The scientists are still unsure what it is about increasing IL-6 levels in the mother that causes undesirable effects in her offspring. "The most obvious possibility is that IL-6 acts directly on the fetal brain," the paper's authors say, but they acknowledge that the cytokine might also alter the transfer of materials across the placenta or might even alter the maternal immune system that gave rise to it, in effect triggering a low-grade rejection of the developing fetal tissue by the mother's body.
Once the exact role of IL-6 has been nailed down, there will still be more work to be done. The researchers are hunting for ways of preventing cytokines like IL-6 from inflicting their damage on the developing or maturing brain--perhaps via mechanisms involving other cytokines.
"We could certainly imagine that there would be anti-inflammatory cytokines that would be involved, that would be acting in the opposite direction," suggests Patterson. "We haven't tested those yet, but we would like to. We also want to test anti-inflammatory drugs in the postnatal offspring to see if we can normalize their behavior."

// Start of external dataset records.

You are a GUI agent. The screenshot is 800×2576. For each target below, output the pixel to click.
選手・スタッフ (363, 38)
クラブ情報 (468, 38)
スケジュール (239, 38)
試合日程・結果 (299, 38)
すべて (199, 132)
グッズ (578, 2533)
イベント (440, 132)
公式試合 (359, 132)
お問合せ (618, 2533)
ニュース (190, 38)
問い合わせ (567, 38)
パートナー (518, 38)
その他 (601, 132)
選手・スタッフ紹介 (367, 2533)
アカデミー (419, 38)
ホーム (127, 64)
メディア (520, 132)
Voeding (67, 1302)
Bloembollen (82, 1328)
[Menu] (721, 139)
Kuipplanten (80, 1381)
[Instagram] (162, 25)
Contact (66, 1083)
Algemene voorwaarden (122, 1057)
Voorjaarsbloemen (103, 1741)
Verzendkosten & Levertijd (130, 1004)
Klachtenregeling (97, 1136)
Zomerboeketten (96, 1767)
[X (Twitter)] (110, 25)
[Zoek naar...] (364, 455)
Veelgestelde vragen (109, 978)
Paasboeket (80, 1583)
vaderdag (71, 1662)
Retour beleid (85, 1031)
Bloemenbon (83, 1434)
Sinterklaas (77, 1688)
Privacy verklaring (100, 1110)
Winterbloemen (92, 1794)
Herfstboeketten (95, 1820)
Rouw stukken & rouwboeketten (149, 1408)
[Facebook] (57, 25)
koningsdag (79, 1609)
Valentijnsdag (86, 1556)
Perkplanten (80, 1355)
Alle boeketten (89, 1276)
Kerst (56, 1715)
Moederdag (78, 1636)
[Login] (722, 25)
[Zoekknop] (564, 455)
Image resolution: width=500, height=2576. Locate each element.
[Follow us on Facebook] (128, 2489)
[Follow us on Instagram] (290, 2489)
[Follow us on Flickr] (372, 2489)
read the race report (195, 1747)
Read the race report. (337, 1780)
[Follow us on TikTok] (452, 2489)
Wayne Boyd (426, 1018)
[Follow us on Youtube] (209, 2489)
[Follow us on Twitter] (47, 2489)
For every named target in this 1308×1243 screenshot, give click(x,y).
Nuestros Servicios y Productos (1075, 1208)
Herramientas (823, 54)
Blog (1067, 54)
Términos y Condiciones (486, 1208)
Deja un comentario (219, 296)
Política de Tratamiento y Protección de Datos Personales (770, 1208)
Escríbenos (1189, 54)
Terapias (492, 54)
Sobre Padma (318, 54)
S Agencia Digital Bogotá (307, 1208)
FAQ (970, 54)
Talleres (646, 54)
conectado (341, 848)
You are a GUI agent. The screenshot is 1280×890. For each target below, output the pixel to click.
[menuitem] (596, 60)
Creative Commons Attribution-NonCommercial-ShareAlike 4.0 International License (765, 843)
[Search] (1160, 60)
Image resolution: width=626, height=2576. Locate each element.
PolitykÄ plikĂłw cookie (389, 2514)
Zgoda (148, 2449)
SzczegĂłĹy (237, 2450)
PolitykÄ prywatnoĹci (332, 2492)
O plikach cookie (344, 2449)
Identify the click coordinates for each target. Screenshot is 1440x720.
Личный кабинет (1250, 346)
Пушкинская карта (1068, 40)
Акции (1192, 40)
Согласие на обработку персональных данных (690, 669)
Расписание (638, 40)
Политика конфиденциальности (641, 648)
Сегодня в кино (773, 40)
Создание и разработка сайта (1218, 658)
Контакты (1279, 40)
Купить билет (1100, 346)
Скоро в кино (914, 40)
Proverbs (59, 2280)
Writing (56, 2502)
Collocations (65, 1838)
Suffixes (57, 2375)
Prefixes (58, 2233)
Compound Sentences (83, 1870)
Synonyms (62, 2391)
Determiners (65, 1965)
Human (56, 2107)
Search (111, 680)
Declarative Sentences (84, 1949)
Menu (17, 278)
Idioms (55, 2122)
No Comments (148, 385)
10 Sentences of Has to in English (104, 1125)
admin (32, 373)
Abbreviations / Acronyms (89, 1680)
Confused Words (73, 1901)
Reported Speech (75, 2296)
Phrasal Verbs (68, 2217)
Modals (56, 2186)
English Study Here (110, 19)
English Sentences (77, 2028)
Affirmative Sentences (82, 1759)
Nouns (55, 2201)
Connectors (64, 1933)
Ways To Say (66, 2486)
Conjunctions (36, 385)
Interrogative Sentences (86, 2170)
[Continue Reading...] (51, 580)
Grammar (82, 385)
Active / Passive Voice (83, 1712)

The paper's authors are Patterson and Stephen Smith, a graduate student in biology at Caltech; Jennifer Li, now a graduate student at the University of California Medical Center, San Francisco, who participated in the project as part of a Caltech Summer Undergraduate Research Fellowship; and Drs. Krassimira Garbett and Karoly Mirnics, both of the Department of Psychiatry and the Vanderbilt Kennedy Center for Research on Human Development, Vanderbilt University.
The research was supported by the National Institute of Mental Health and by the McKnight, Cure Autism Now, and Autism Speaks foundations.